As a family, we don’t just live, sleep and eat triathlons or training. As any family, we try to find balance between work, school, and extracurricular activities. When co-workers or friends find out that my kids do triathlons, one of the most common questions is, “How do they train for those?”. We are unlucky in that we live in an area without a youth triathlon team, or a USA Triathlon certified coach. Between the girls and my husband and I, we come up with ideas for training and a lot of the training is done inadvertently, through other activities.
- The Swim. The swim is important but is the shortest leg of the youth triathlon and is therefore the easiest to make up time for if the athlete is a slow swimmer. I have mediocre swimmers. None of them are superstar swimmers, and they are usually in the middle of the pack out of the pool. Training for the swim is first done by ensuring your swimmer can swim the minimum distance needed. We train for swimming by practicing with a swim team. Some leagues are more competitive than others, and we been on a competitive team and a recreational team. My children prefer a more recreational team. Swim team is a great way to prepare and perfect the swim portion of triathlon. Make sure if the triathlon your child is competing in is “open water”, that they practice and prepare for this ahead of time by swimming in a similar body of water that they will be racing in.
2. The Bike. The bike portion is the longest portion of the triathlon (minutes and miles). It is also very important in deciding podium spots. Your child needs a good beginner bike. We see all different types of bikes at triathlons. The most appropriate bikes for this type are road bikes and high-quality mountain or hybrid bike. Big-box stores typically sell bikes that are heavy and cumbersome. Consider that my daughters were 4-6 years old when they each started, and each only weighed about 45 pounds. Although most children are able to recreationally ride a big-box bike without any problem, they are not the best option for triathlon, as they tend to weigh more than higher-quality bikes. They will be pulling these bikes off and on racks in transition, running with them, and biking on them. We have had several kids bikes that have included a Specialized Hotrock (a great first bike, and comes in a 16″, 20″, or 24″ size), a Fuji Ace 20″ (one of the few light, entry-level road bikes that is modestly priced), and an Islabikes Beinn 20 (a hybrid bike that we put road tires on). We are now on the Culprit Junior One (x2 bikes) and the Islabikes Beinn. I’ve done a lot of research on bikes and as the bikes get lighter, they are harder and harder to find. Any bikes that we have sold have been snatched up by friends and I have not even had to go to the trouble of listing them for sale. The resale on kids road bikes is very good and if you can afford the initial investment, you will get most of the money back when it comes time to sell and move on to another.

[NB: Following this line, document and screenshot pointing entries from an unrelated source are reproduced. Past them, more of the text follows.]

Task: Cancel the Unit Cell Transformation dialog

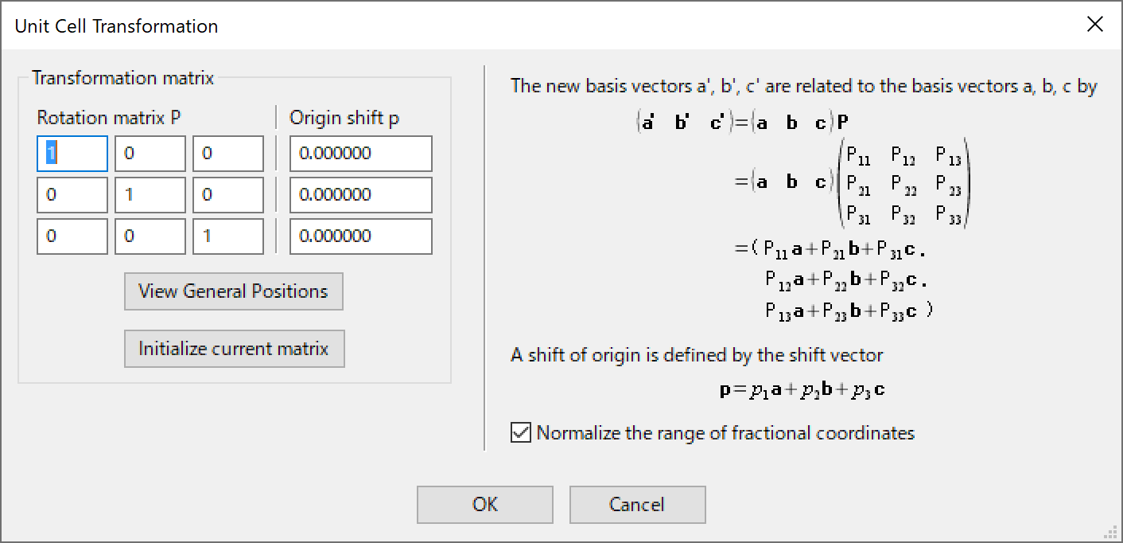Action: [x=637, y=505]
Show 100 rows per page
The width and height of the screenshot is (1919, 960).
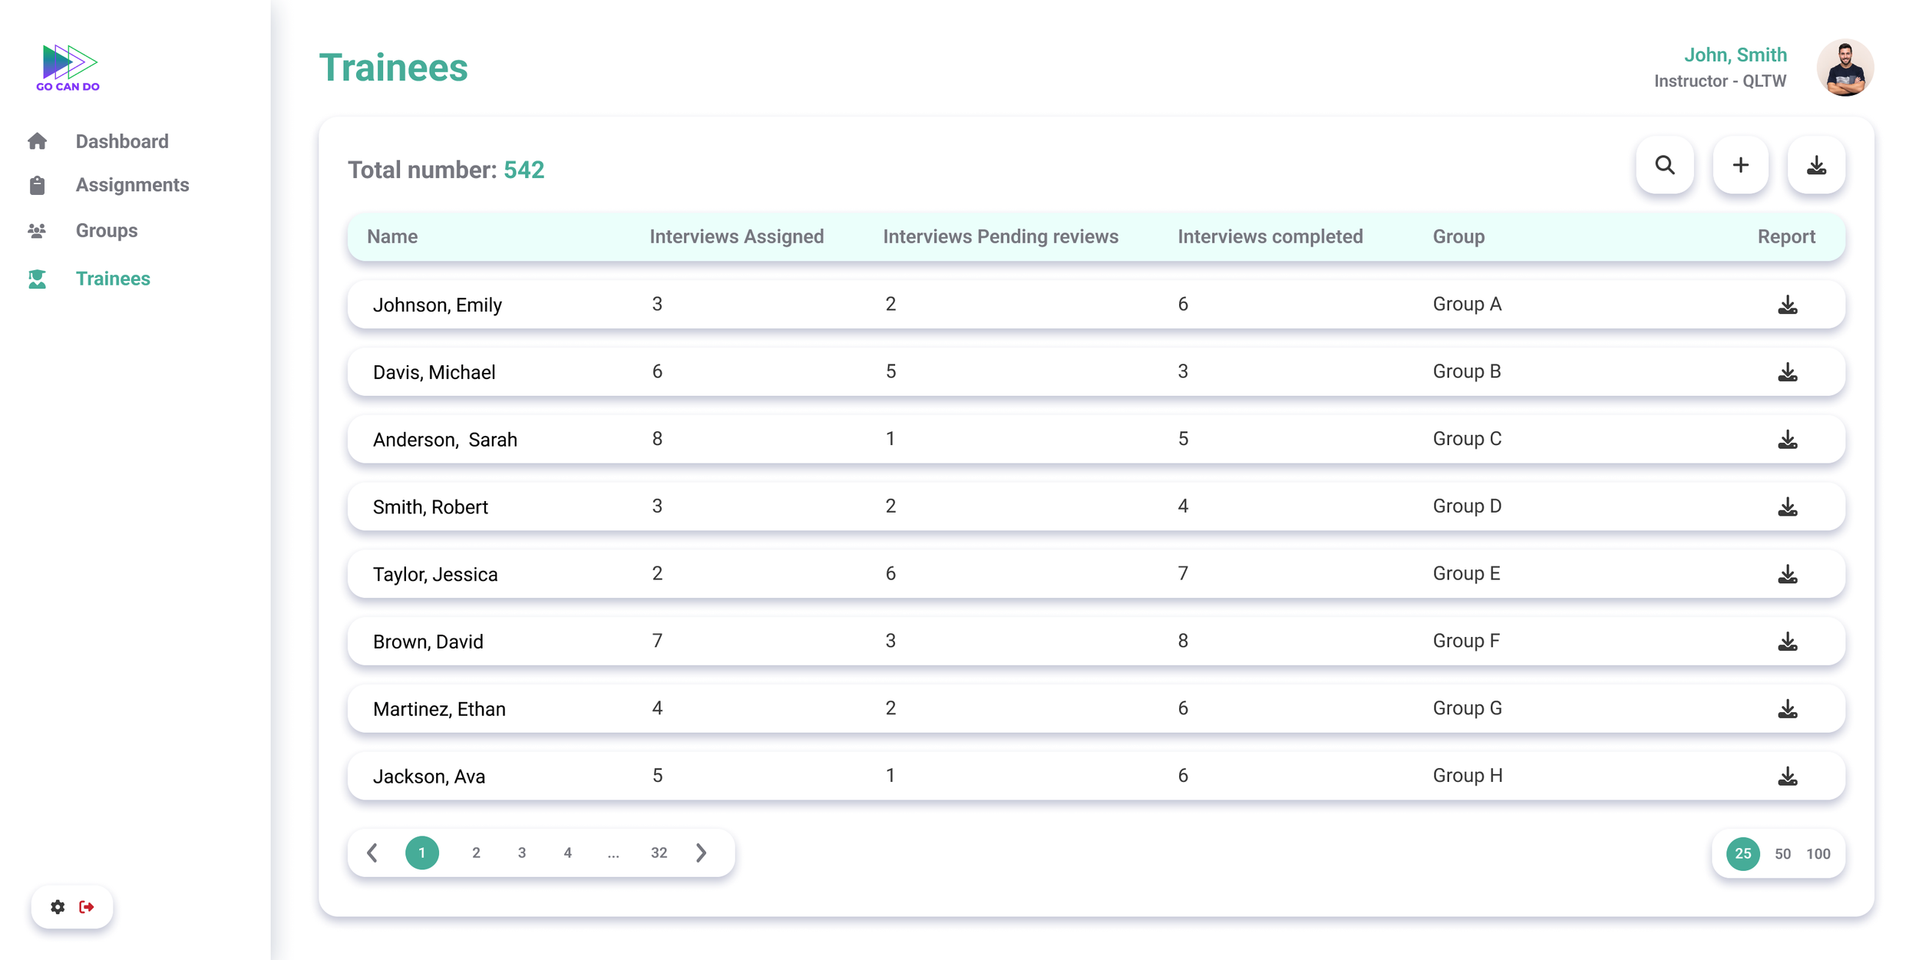tap(1818, 853)
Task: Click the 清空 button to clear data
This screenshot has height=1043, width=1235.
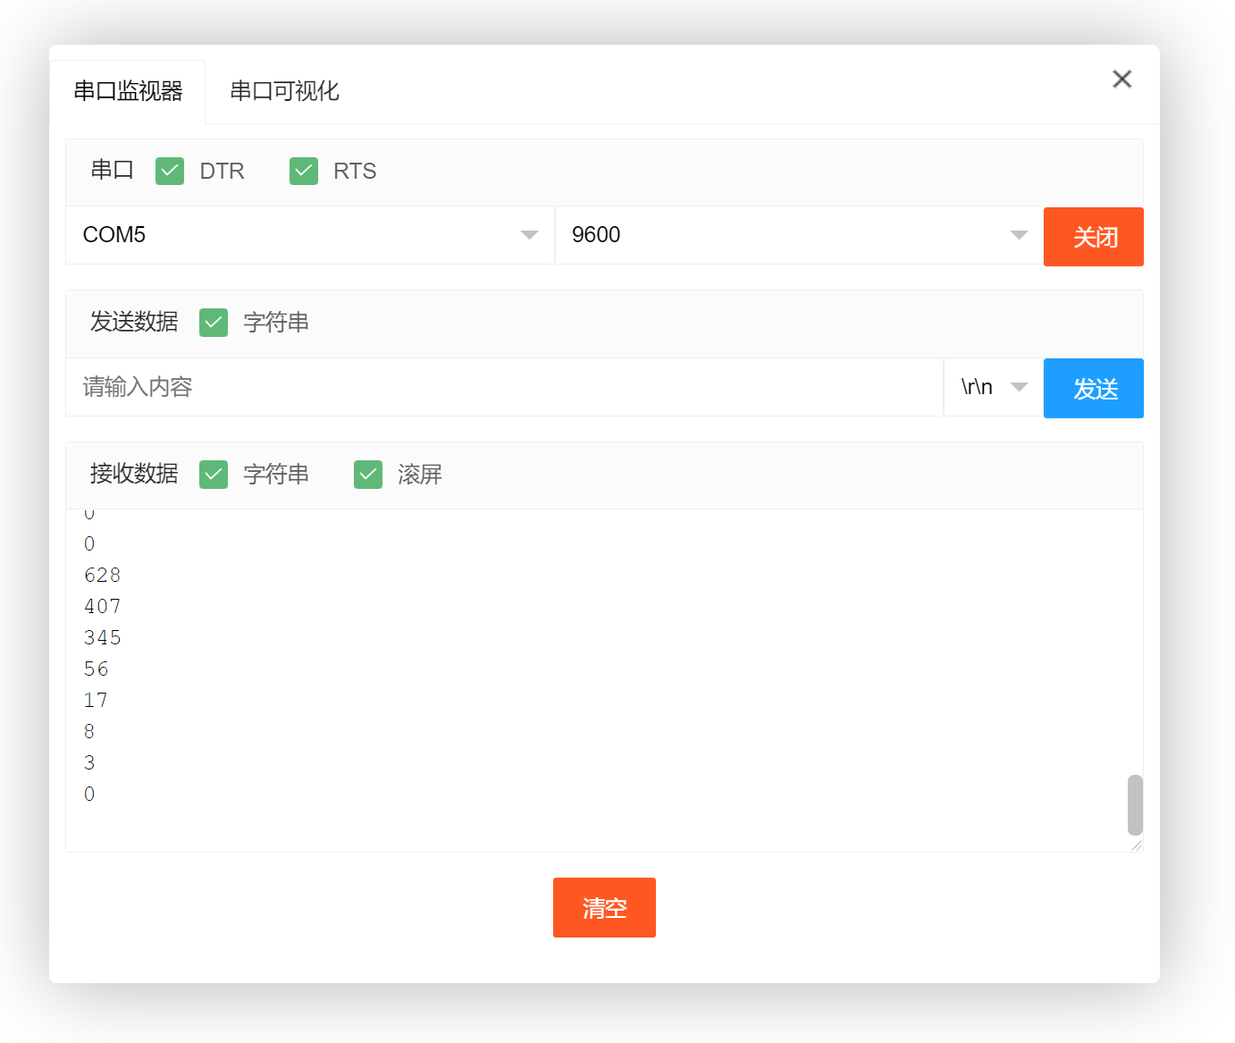Action: [x=604, y=908]
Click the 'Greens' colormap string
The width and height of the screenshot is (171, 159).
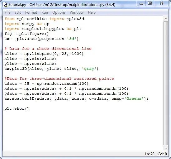134,99
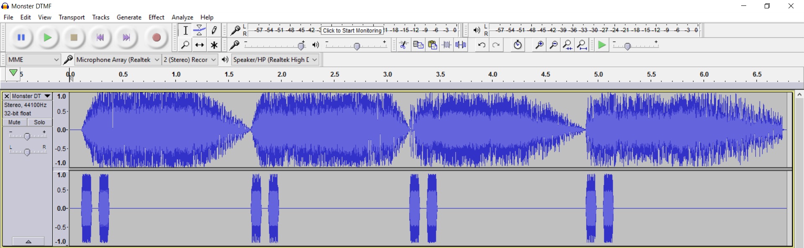804x248 pixels.
Task: Open the Effect menu
Action: pyautogui.click(x=156, y=17)
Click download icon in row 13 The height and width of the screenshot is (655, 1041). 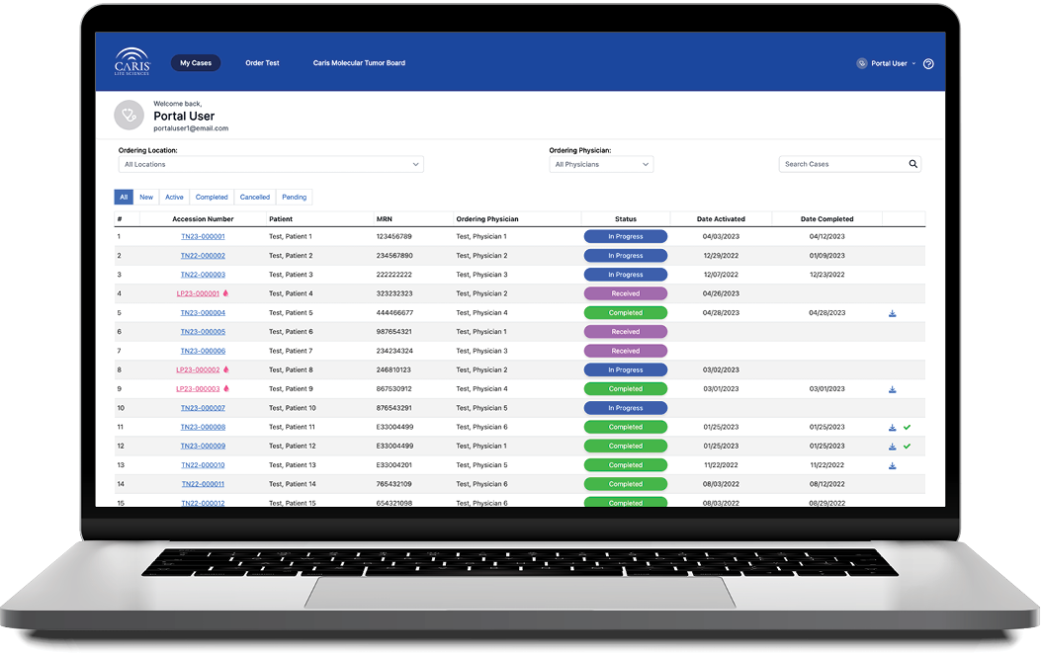[893, 465]
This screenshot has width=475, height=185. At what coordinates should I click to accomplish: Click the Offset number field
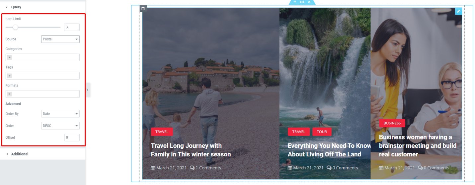72,137
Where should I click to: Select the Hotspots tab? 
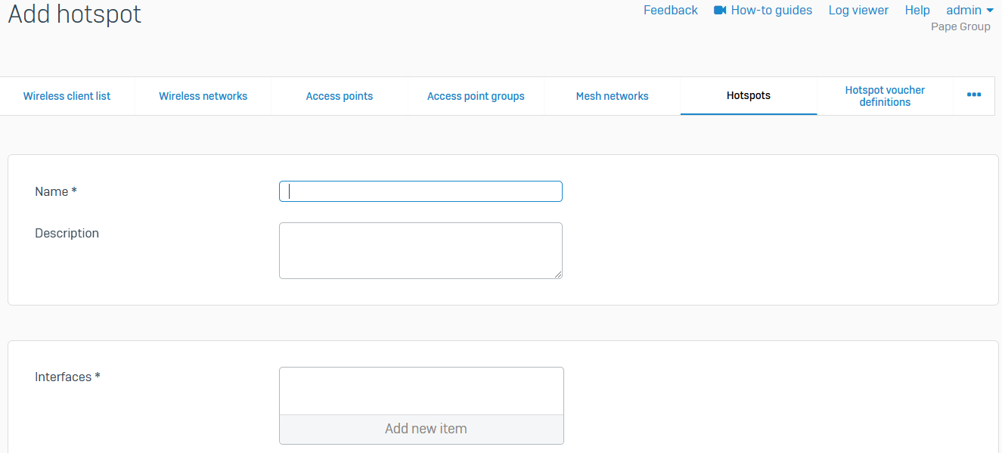[x=749, y=96]
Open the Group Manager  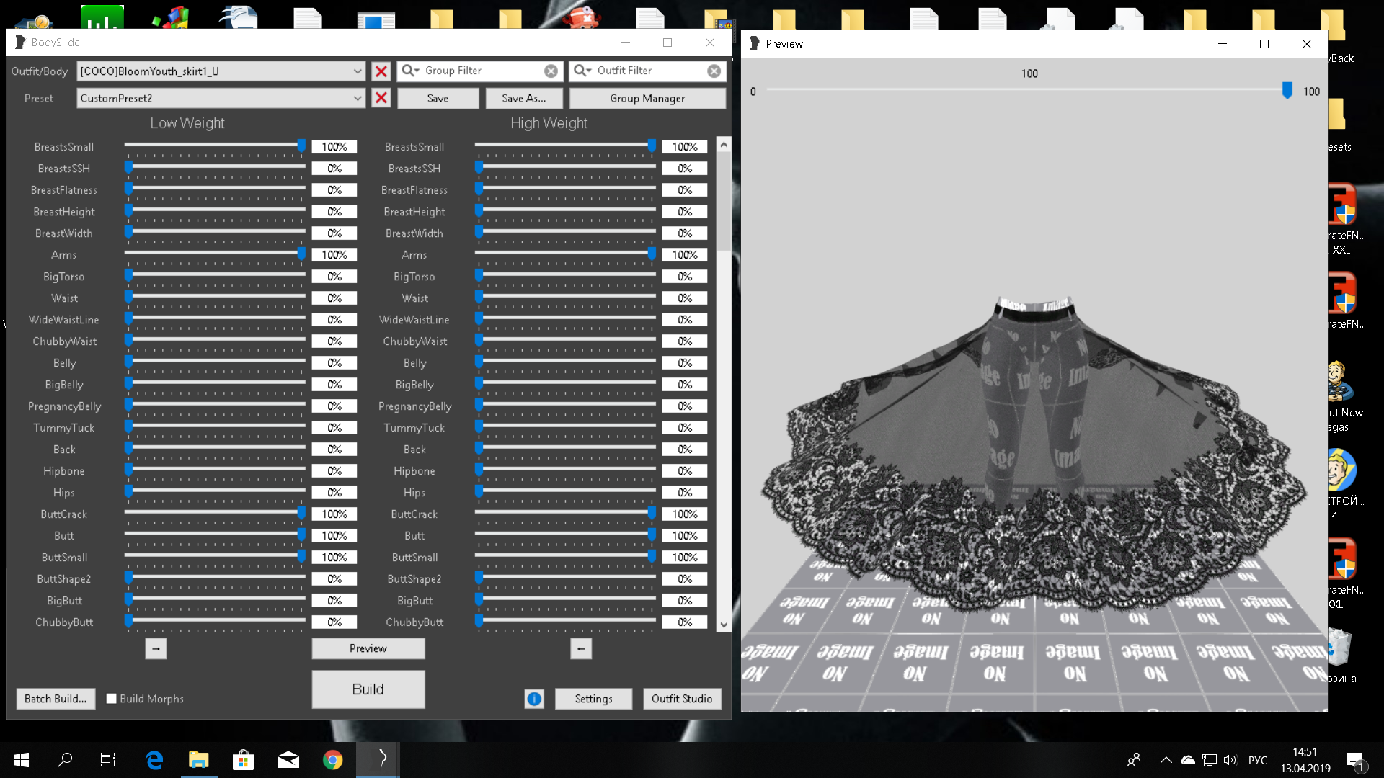pyautogui.click(x=647, y=98)
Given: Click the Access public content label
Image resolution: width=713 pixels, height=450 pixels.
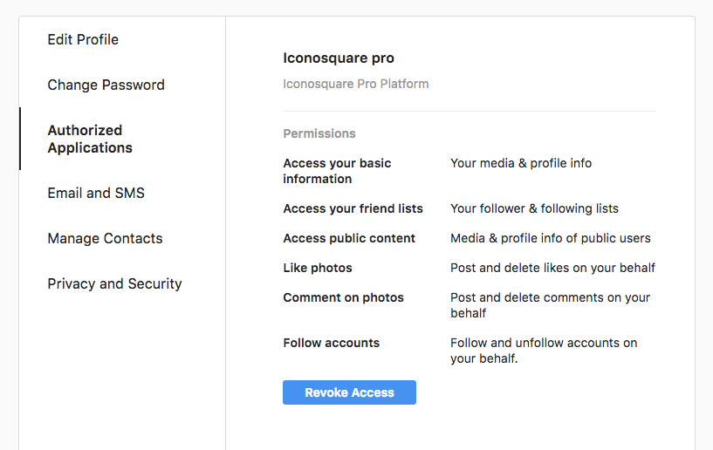Looking at the screenshot, I should pyautogui.click(x=349, y=238).
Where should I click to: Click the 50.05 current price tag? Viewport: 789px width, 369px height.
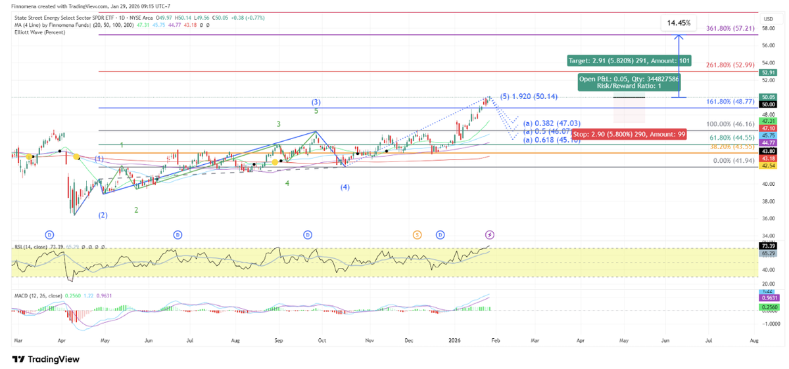pos(767,97)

Here’s my short list for 20″ bikes: Fuji Ace 20, Islabikes Beinn 20, Specialized Hotrock 20 (without the shocks), and the Culprit Junior One
24″ bikes: Specialized Hotrock, Scott Speedster 24, Redline Conquest 24, Felt F24 (VERY popular at triathlons), Fuji Ace 24, Trek has a couple of OLD model 24″ road bikes, Specialized Allez Junior, Pinarello Speedy or FP Zero, Diamondback Podium 24, Schwinn Midi Fastback, Islabikes Rothan, Culprit Junior Two, and the Blue Two Four.
After your child passes up these two sizes, the bike manufacturers make many more makes and models and they are much easier to come by. Here are a few pictures of our bicycle progression:
3. The Run. Admittedly our weak point, so take my advice in this section with a grain of salt. The distances in a kids triathlon are normally very achievable, but they must learn to run off the bike portion. Ideally, they need to jog at a good clip the entire time, without walking. We train for this portion by doing “bricks”, which are bike rides usually 3 miles long, followed by dropping off the bike and running. If the run portion is 0.5 mile, we train for 3/4 of a mile. Then, hopefully, they are prepared for the 1/2 mile. We have also joined the school’s running club and the girls run a few 5k’s a year (they love competing!). I’ve seen many a triathlon decided during the run. Developing a love for the run is still a work in progress with our girls!